Les derniers développements de la crise diplomatique entre Ankara et Tel Aviv ne sont que le reflet d’une situation marquée par la fin du processus de paix et le blocus de Gaza. Pour l’expert en sécurité nationale Ömer TaŞpinar, ce conflit turco-israélien ne se règlera pas de manière bilatérale « mais aussi en fonction de la question palestinienne. »

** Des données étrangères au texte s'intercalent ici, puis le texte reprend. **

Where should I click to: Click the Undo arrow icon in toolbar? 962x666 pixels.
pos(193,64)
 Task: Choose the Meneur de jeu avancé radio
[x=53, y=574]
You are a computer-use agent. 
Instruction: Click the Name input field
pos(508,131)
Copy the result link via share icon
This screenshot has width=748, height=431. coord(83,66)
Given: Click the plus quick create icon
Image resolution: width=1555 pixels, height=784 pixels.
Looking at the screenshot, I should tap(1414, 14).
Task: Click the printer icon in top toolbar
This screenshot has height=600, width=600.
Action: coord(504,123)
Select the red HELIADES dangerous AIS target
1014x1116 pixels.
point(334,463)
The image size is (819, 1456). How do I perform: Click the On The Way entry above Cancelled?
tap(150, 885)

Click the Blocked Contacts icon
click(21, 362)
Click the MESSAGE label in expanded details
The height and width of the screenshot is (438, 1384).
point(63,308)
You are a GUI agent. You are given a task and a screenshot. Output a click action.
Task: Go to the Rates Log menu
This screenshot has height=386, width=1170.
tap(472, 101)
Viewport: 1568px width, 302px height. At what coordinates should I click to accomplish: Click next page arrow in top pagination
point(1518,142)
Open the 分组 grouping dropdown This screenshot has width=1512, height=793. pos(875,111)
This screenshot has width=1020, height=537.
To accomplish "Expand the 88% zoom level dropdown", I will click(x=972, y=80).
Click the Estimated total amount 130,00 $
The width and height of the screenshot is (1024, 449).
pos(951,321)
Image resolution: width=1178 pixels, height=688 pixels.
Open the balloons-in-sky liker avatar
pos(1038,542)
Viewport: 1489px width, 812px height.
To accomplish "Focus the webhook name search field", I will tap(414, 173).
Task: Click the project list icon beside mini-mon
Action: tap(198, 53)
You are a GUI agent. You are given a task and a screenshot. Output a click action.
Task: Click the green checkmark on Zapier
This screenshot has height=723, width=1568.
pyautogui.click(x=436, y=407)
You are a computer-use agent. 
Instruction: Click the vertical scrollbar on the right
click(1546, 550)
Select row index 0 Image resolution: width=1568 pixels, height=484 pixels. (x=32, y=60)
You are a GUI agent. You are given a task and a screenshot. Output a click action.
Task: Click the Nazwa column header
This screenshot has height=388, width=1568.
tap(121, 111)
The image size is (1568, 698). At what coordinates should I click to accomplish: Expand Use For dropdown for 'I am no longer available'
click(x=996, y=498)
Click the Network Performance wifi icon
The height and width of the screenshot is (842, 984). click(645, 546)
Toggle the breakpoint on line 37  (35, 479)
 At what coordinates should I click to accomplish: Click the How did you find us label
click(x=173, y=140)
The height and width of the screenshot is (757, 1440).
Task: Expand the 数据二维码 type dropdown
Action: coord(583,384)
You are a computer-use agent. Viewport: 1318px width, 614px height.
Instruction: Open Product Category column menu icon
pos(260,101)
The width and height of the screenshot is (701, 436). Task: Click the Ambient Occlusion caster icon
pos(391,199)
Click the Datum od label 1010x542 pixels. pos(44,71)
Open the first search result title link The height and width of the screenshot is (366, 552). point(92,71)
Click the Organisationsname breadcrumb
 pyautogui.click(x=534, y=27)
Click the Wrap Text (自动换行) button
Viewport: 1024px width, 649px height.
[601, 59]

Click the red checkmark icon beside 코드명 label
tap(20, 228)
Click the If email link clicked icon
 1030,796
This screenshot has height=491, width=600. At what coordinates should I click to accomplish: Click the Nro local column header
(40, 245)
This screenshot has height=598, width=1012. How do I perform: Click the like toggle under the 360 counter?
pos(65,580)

Certaines crises sont prévisibles. La décision de la Turquie de renvoyer l’ambassadeur d’Israël et de rabaisser les relations diplomatiques au niveau du deuxième secrétaire fait partie de ces crises. Il était clair dès le début qu’Israël devait payer le prix pour ne pas s’être excusée au sujet de l’assaut du Mavi Marmara et de la mort de neuf citoyens turcs. Israël a fait ce choix tout en sachant que les relations entre les deux pays atteindraient leur plus bas niveau. La question que nous devons nous poser est très simple : pourquoi Israël a décidé de ne pas s’excuser auprès de la Turquie ? Après tout, de nombreux éléments auraient pu convaincre l’Etat hébreu de ravaler son orgueil. La Turquie était un partenaire extrêmement important et stratégique pour Israël, le seul pays musulman de la région avec lequel un accord de partenariat militaire existait. La Turquie procurait un espace aérien ouvert pour l’entraînement de la force aérienne israélienne, et un marché juteux pour l’industrie de la défense. De plus, elle représentait un partenaire démocratique qui avait en commun avec Israël une culture de « la sécurité avant tout. » Ce dernier a gagné des centaines de millions de dollars via la vente de matériel militaire à la Turquie, y compris des missiles anti-aériens et des drones, ce qui a aussi permis de moderniser les tanks et les avions de chasse turcs.

L’isolement israélien

Il existe d’autres facteurs qui auraient pu convaincre l’Etat israélien de présenter ses excuses. En effet, alors que le printemps arabe est en train de changer rapidement la région, il semble qu’Israël avait plus que jamais besoin de la Turquie. La perte de l‘Egypte avec la chute du régime de Moubarak a été un coup dur pour Tel Aviv. Après avoir perdu l’Egypte, Israël était-il disposé à perdre la Turquie ? Israël ne risque-t-il pas de se retrouver totalement isolé dans la région ? A de nombreux égards, c’est la question que Washington posait à Tel Aviv. Nous savons tous que la diplomatie américaine a fait tout son possible pour éviter cette crise. Tandis que les Etats-Unis faisaient pression sur Israël afin qu’il ravale sa fierté, ils demandaient aussi à la Turquie de lui laisser un peu plus de temps. Au final, Israël a fait le choix de ne pas s’excuser, mais pas à cause de l’entêtement du ministre des Affaires étrangères Avigdor Lieberman ou à cause de la perte de popularité de Netanyahou et des difficultés au sein du pays. Si la politique intérieure et la nécessité de ne pas perdre la face ont dû jouer un rôle, la raison qui explique l’attitude d’Israël est très simple : Tel Aviv a estimé que s’excuser ne réglerait pas les problèmes avec la Turquie. Selon son analyse, les relations avec Ankara étaient trop endommagées pour être réparées. Des excuses auraient permis au Premier ministre Recep Tayyip Erdoğan de crier victoire sans véritablement changer les défauts structurels qui sont apparus dans le partenariat bilatéral depuis 2006. Le fait que la Turquie exigeait non seulement des excuses et des dédommagements, mais aussi la fin du blocus de Gaza est très révélateur pour les Israéliens.

L’ombre de la Palestine

Ceci montrait qu’une normalisation de la relation avec la Turquie était quasi impossible tant que l’Etat turc basait ses relations avec Tel Aviv non pas seulement en fonction de facteurs bilatéraux, mais aussi en fonction de la question palestinienne. En ce sens, du point de vue israélien, la Turquie a placé la barre trop haute. Par conséquent, pour le gouvernement de Netanyahou, il était impossible de revenir aux années 90, âge d’or des relations entre les deux pays. Tel Aviv semble avoir compris qu’une normalisation avec la Turquie était irréalisable en l’absence d’un véritable processus de paix. En effet, ce qui a rendu cet âge d’or possible avec la Turquie, dans les années 90, était le processus de paix d’Oslo et le fait qu’une entité palestinienne tenait des négociations approfondies avec Tel Aviv. La Turquie était aussi bien plus faible à l’époque et avait besoin du soutien d’Israël. A l’heure actuelle, la situation est radicalement différente. Tous ces éléments devraient nous permettre de comprendre pourquoi Israël estime que de simples excuses n’auraient changé en rien l’aggravation de ses relations avec la Turquie. L’histoire pourrait bien se souvenir des années 90 comme d’une exception plutôt que de la norme dans les relations entre ces deux pays.